Rent Increases, Financing Difficulties Expected To Plague Market
An apartment project is under construction at 6600 Van Nuys Blvd. in Los Angeles. (CoStar)
By Jack Witthaus
November 15, 2023 | 3:25 P.M.
Apartment renters and owners are expected to face financial hurdles in the years ahead in Southern California, according to a new report.
The outlook comes as the national multifamily market is contending with high interest rates that have curtailed new projects.
Rent increases are expected across Southern California from Ventura to San Diego counties over the next two years while high interest rates threaten apartment owners and developers who need financing, according to the University of Southern California's annual multifamily forecast.
Apartment construction has fallen 11.3% year over year around the United States in response to higher interest rates, according to CoStar data.

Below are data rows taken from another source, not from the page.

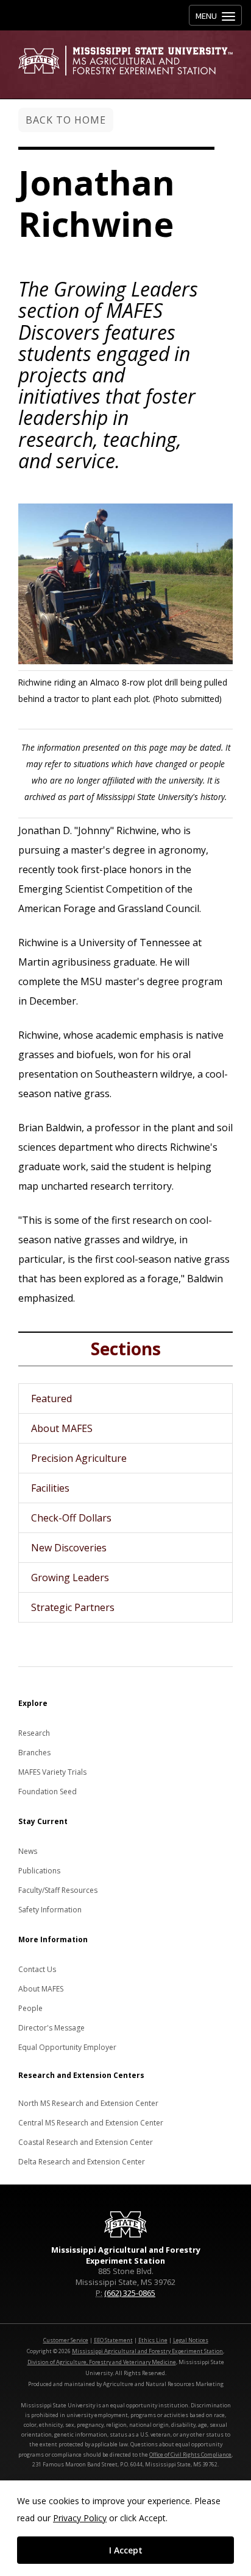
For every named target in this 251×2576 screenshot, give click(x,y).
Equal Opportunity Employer (67, 2047)
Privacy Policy (80, 2518)
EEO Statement (113, 2340)
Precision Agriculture (79, 1458)
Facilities (50, 1488)
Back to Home (66, 120)
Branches (34, 1752)
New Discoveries (69, 1547)
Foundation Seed (47, 1791)
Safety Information (50, 1909)
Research (34, 1733)
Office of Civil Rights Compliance (190, 2454)
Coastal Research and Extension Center (85, 2142)
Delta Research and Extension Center (81, 2162)
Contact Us (37, 1969)
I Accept (126, 2550)
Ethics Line (153, 2340)
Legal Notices (190, 2340)
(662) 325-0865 (129, 2292)
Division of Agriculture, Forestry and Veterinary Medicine (101, 2362)
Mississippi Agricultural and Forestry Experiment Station (147, 2351)
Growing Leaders (70, 1577)
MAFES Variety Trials (52, 1772)
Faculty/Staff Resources (57, 1890)
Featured (51, 1398)
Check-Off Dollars (71, 1518)
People (30, 2008)
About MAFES (62, 1428)
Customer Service (65, 2340)
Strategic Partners (73, 1607)
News (27, 1851)
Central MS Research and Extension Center (90, 2123)
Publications (39, 1870)
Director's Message (51, 2028)
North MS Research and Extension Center (88, 2103)
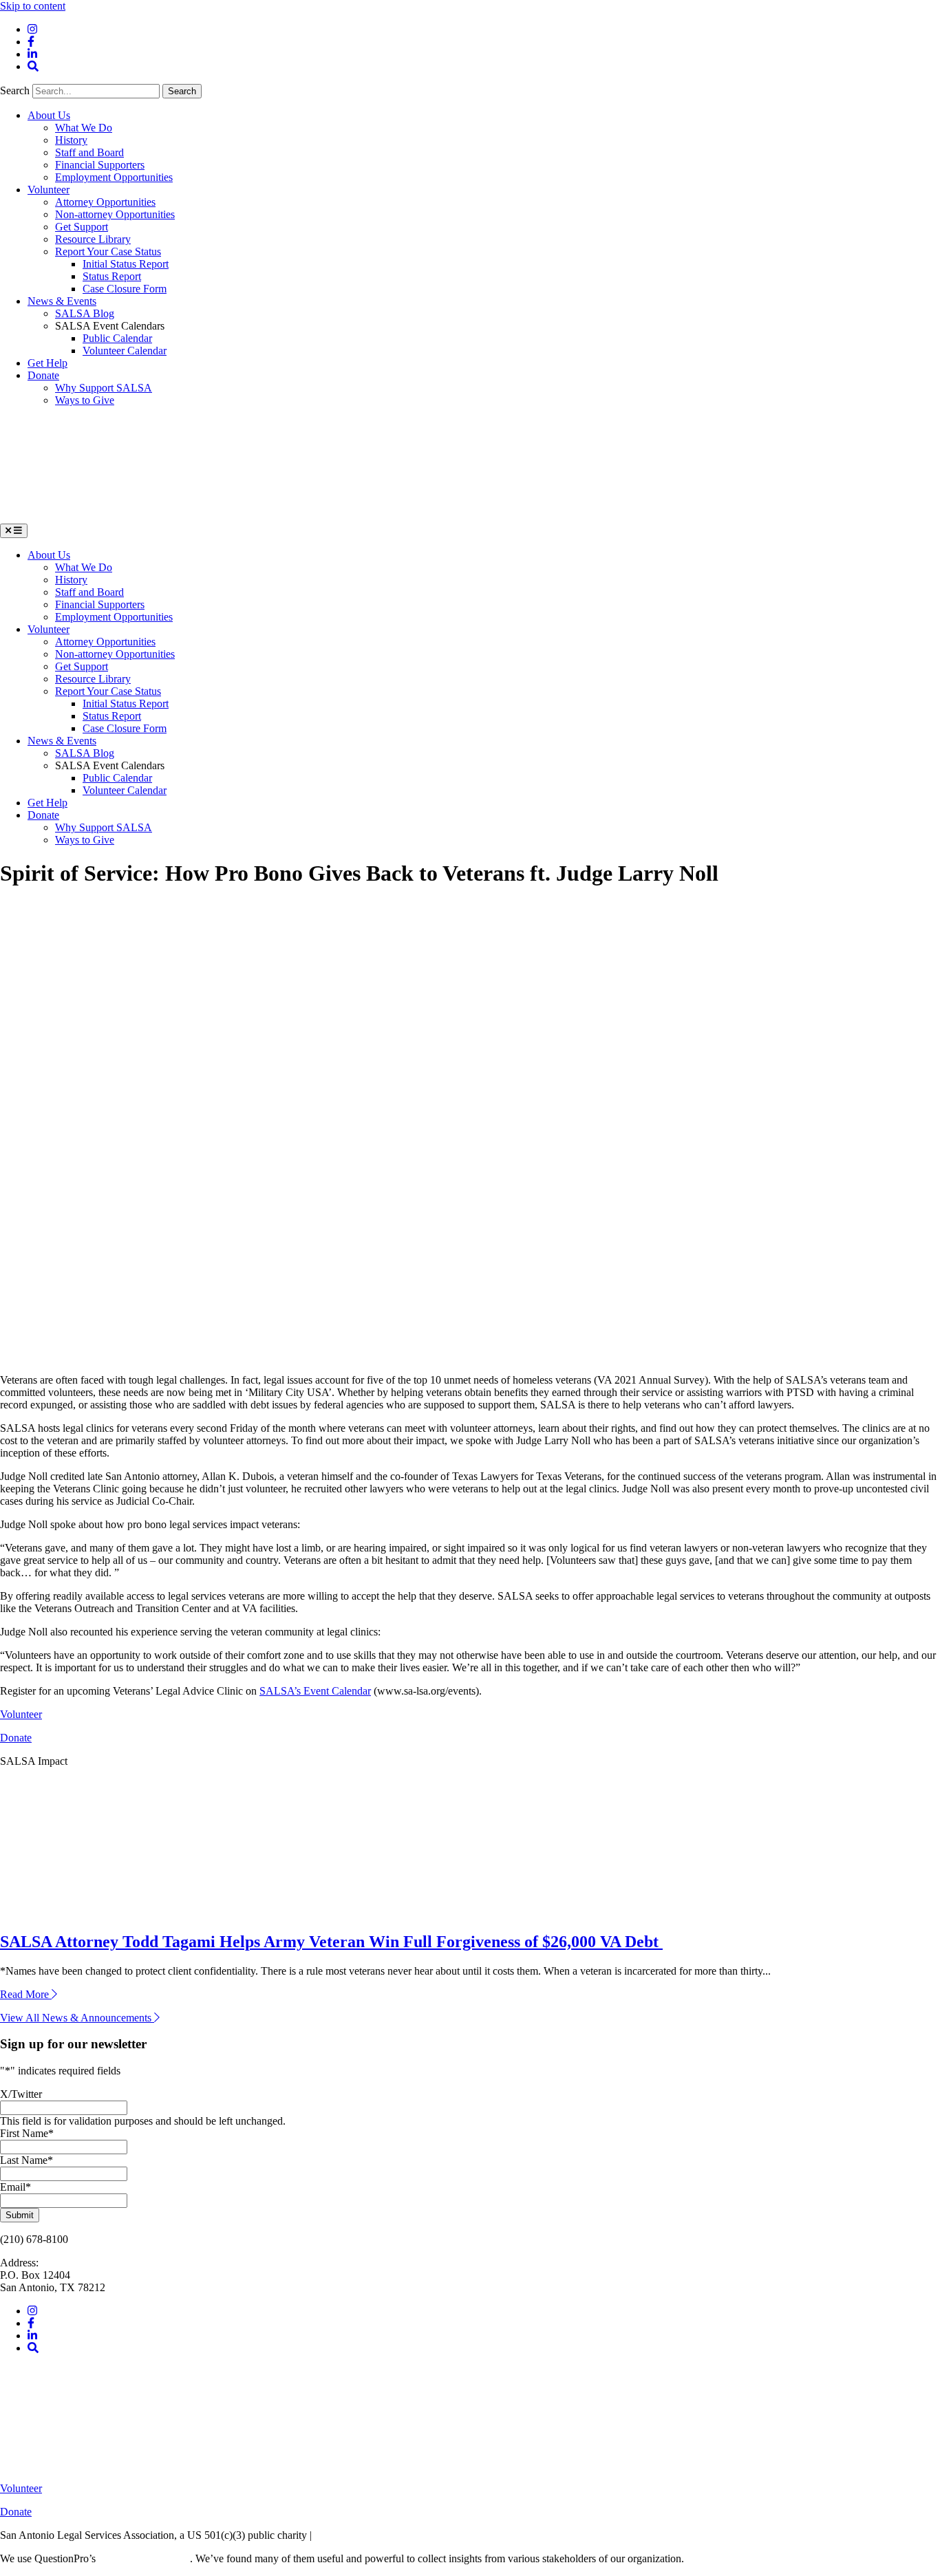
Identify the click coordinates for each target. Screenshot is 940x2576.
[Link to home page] (103, 517)
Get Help (47, 363)
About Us (49, 115)
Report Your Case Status (108, 251)
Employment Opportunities (114, 177)
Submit (20, 2215)
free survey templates (144, 2558)
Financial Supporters (100, 165)
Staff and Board (89, 152)
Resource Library (93, 239)
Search (16, 90)
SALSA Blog (84, 313)
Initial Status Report (126, 264)
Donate (43, 375)
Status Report (112, 276)
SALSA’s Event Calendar (315, 1691)
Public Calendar (117, 338)
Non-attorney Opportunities (115, 214)
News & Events (62, 301)
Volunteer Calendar (125, 350)
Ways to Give (84, 400)
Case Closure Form (125, 288)
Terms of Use (343, 2535)
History (71, 140)
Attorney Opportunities (105, 202)
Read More (28, 1994)
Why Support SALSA (103, 388)
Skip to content (32, 6)
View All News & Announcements (77, 2018)
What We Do (83, 127)
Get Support (81, 227)
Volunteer (49, 189)
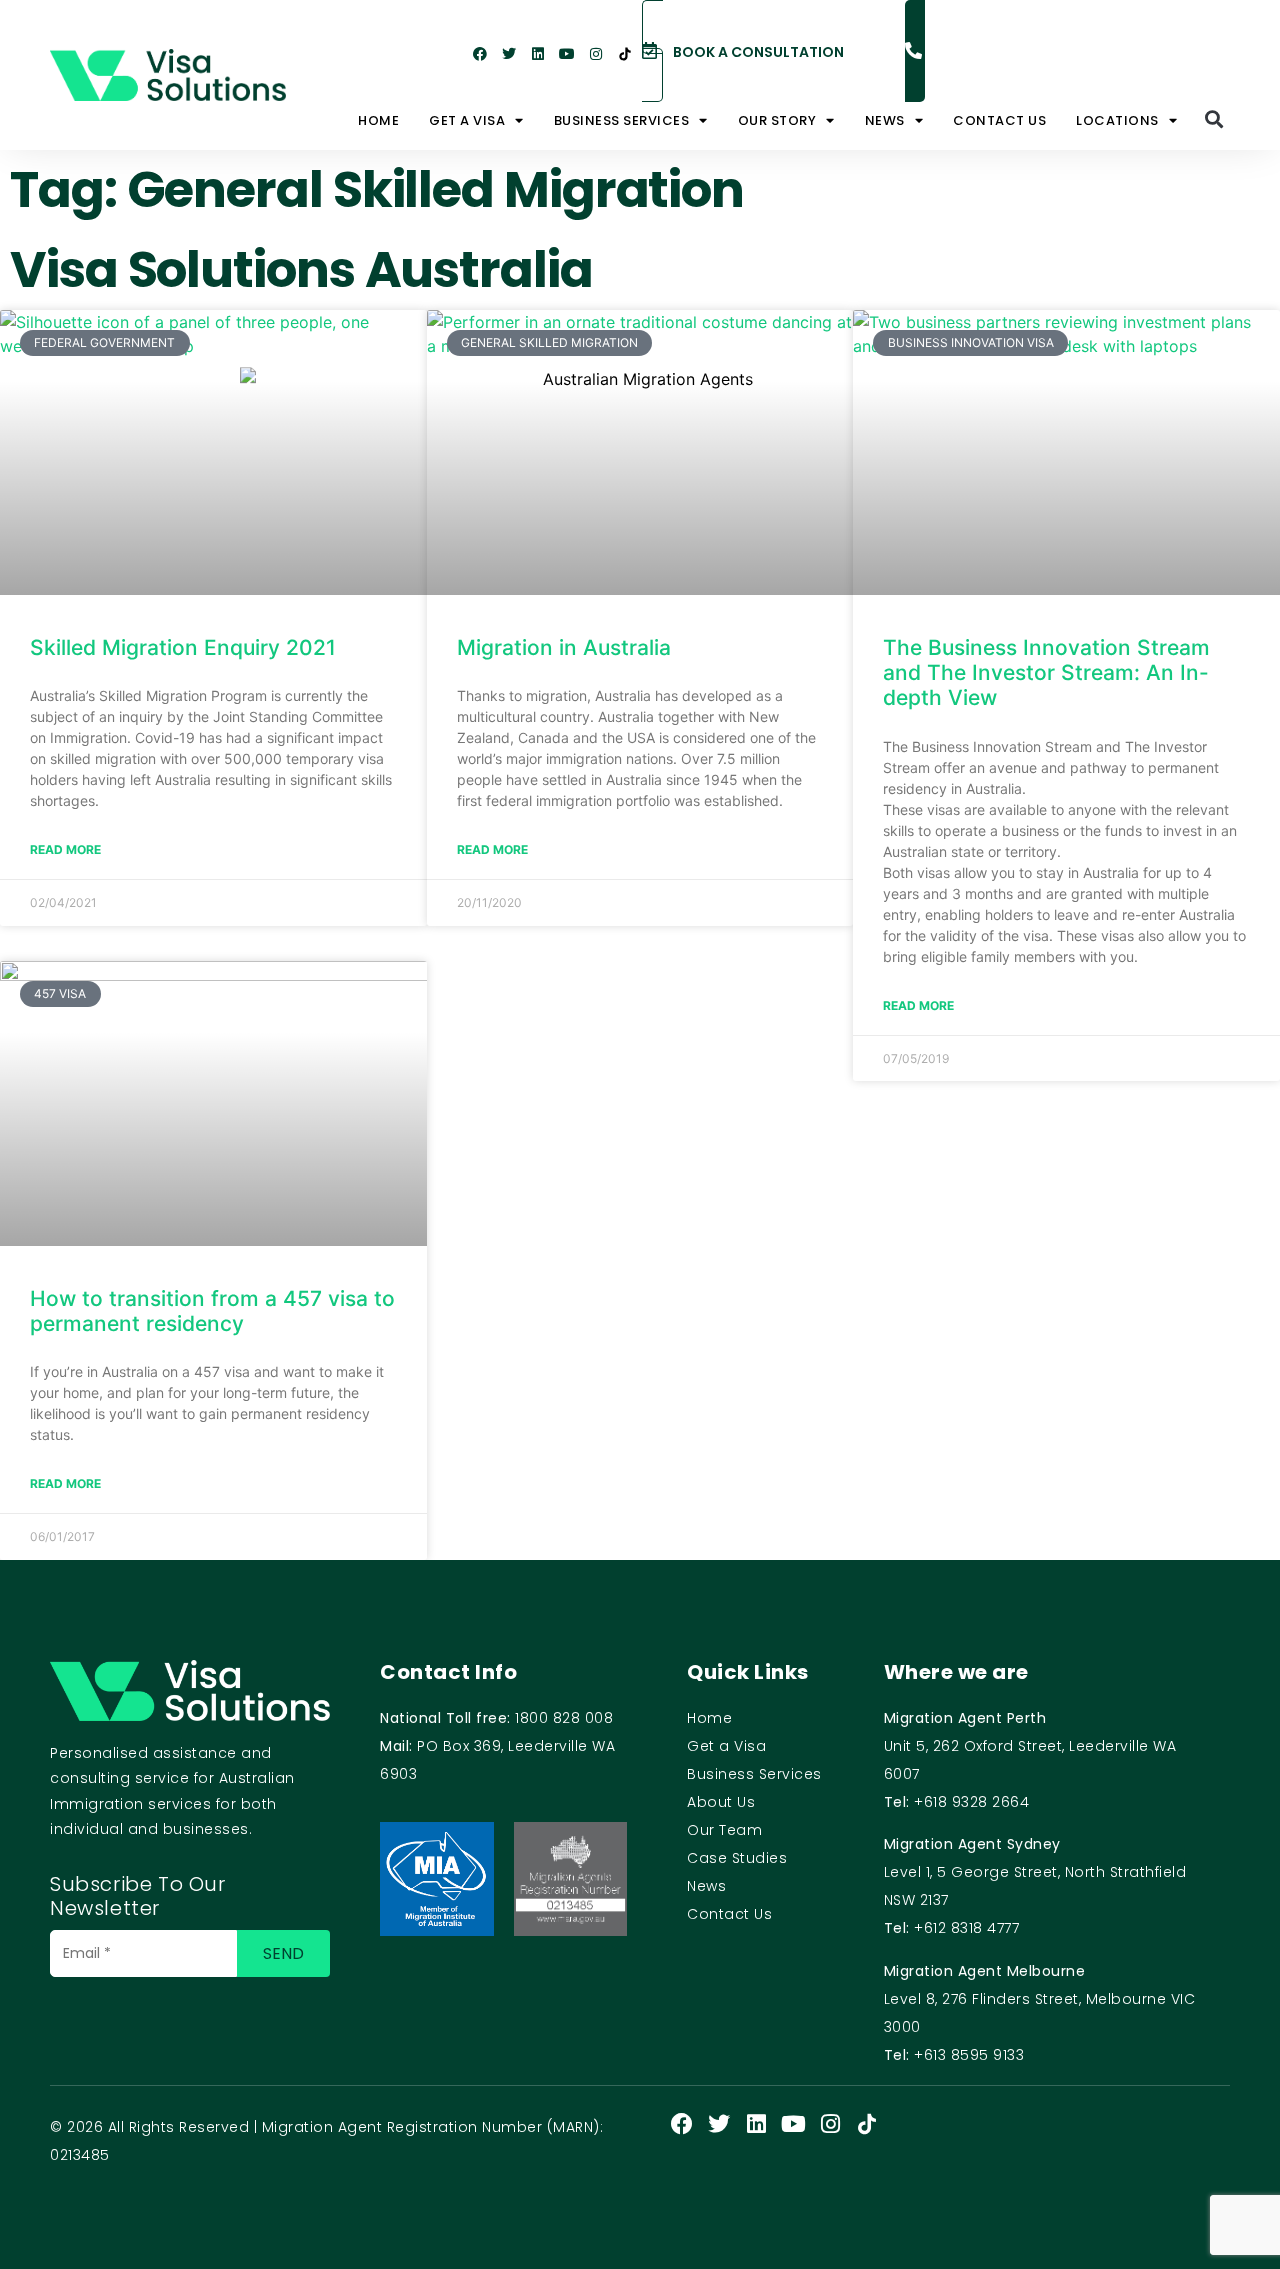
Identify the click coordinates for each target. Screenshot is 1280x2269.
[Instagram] (596, 54)
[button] (1213, 118)
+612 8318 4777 (966, 1928)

Construction is critical in housing-constrained markets such as Southern California as adding supply is the only reliable way to ease rent costs, Moussa Diop, a USC associate professor of real estate, said in a statement.
"It’s near impossible to significantly add housing if builders can’t finance projects or they have properties nearing default," Diop said in the statement. "It may be a lose-lose situation for renters and landlords.”
Multifamily developers in Southern California may struggle to keep apartment construction projects going if they aren't able to lock in favorable financing, Diop said in the statement. Property foreclosures also may rise if interest rates stay high, Diop said.
In response, new apartment supply is expected to dip in Southern California, resulting in falling vacancy and higher rents.
That trend may be felt nationally, too, with apartment unit completions falling through 2026 before rebounding in 2027, according to CoStar data. Across the country, apartment construction starts peaked at a 10-year high in 2022 before falling to 76,109 starts in the third quarter, the lowest quarterly figure since 2012.
Renters in high-cost cities may be forced to leave in response to rising interest rates — a trend that has already happened in parts of Southern California, according to the USC study. Los Angeles County lost a net 146,500 residents as of 2021, the report said.
Rising rents are "how we lose even more residents to nearby states," Diop said in the statement. "Renters in Southern California can’t afford a dip in production.”